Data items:
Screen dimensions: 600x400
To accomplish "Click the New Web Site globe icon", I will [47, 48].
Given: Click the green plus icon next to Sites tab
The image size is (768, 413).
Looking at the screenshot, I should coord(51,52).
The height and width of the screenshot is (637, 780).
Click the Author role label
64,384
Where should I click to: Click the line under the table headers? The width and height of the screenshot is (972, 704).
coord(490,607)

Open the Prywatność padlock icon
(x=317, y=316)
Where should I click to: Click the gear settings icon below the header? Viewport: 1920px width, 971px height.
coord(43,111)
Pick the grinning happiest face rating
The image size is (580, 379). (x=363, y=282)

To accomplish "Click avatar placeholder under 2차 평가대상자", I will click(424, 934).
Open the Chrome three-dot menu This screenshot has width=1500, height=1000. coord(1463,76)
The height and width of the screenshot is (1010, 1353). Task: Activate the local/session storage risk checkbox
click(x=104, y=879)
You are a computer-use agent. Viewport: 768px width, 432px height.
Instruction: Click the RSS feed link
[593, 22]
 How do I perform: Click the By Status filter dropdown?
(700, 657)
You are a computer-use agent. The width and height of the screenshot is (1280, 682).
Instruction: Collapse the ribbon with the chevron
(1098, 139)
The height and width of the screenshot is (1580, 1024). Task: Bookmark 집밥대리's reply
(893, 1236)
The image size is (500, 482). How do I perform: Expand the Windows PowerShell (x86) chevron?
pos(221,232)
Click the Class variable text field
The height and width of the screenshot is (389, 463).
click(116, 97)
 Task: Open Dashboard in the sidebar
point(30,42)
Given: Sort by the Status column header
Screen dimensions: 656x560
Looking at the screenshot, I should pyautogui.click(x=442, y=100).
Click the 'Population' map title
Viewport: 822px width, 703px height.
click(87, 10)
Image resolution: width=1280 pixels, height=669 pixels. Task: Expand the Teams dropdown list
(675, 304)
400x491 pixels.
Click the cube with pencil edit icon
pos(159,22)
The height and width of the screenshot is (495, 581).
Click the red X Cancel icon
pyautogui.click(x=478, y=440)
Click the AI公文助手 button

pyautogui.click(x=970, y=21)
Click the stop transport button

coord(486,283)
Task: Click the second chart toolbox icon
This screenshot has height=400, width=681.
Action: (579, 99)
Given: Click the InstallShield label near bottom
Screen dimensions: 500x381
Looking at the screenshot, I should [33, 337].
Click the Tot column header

— AIM OF THE EXERCISE —
What you output should match every line above exactly.

— COMPLETED TASK —
Screen dimensions: 600x400
To accomplish "Click the New Web Site globe icon", I will [47, 48].
Given: Click the green plus icon next to Sites tab
The image size is (768, 413).
Looking at the screenshot, I should coord(51,52).
The height and width of the screenshot is (637, 780).
Click the Author role label
64,384
Where should I click to: Click the line under the table headers? The width and height of the screenshot is (972, 704).
coord(490,607)

Open the Prywatność padlock icon
(x=317, y=316)
Where should I click to: Click the gear settings icon below the header? Viewport: 1920px width, 971px height.
coord(43,111)
Pick the grinning happiest face rating
The image size is (580, 379). (x=363, y=282)

To accomplish "Click avatar placeholder under 2차 평가대상자", I will click(424, 934).
Open the Chrome three-dot menu This screenshot has width=1500, height=1000. coord(1463,76)
The height and width of the screenshot is (1010, 1353). Task: Activate the local/session storage risk checkbox
click(x=104, y=879)
You are a computer-use agent. Viewport: 768px width, 432px height.
Instruction: Click the RSS feed link
[593, 22]
 How do I perform: Click the By Status filter dropdown?
(700, 657)
You are a computer-use agent. The width and height of the screenshot is (1280, 682).
Instruction: Collapse the ribbon with the chevron
(1098, 139)
The height and width of the screenshot is (1580, 1024). Task: Bookmark 집밥대리's reply
(893, 1236)
The image size is (500, 482). How do I perform: Expand the Windows PowerShell (x86) chevron?
pos(221,232)
Click the Class variable text field
The height and width of the screenshot is (389, 463).
click(116, 97)
 Task: Open Dashboard in the sidebar
point(30,42)
Given: Sort by the Status column header
Screen dimensions: 656x560
Looking at the screenshot, I should pyautogui.click(x=442, y=100).
Click the 'Population' map title
Viewport: 822px width, 703px height.
click(87, 10)
Image resolution: width=1280 pixels, height=669 pixels. Task: Expand the Teams dropdown list
(675, 304)
400x491 pixels.
Click the cube with pencil edit icon
pos(159,22)
The height and width of the screenshot is (495, 581).
Click the red X Cancel icon
pyautogui.click(x=478, y=440)
Click the AI公文助手 button

pyautogui.click(x=970, y=21)
Click the stop transport button

coord(486,283)
Task: Click the second chart toolbox icon
This screenshot has height=400, width=681.
Action: (579, 99)
Given: Click the InstallShield label near bottom
Screen dimensions: 500x381
Looking at the screenshot, I should [33, 337].
Click the Tot column header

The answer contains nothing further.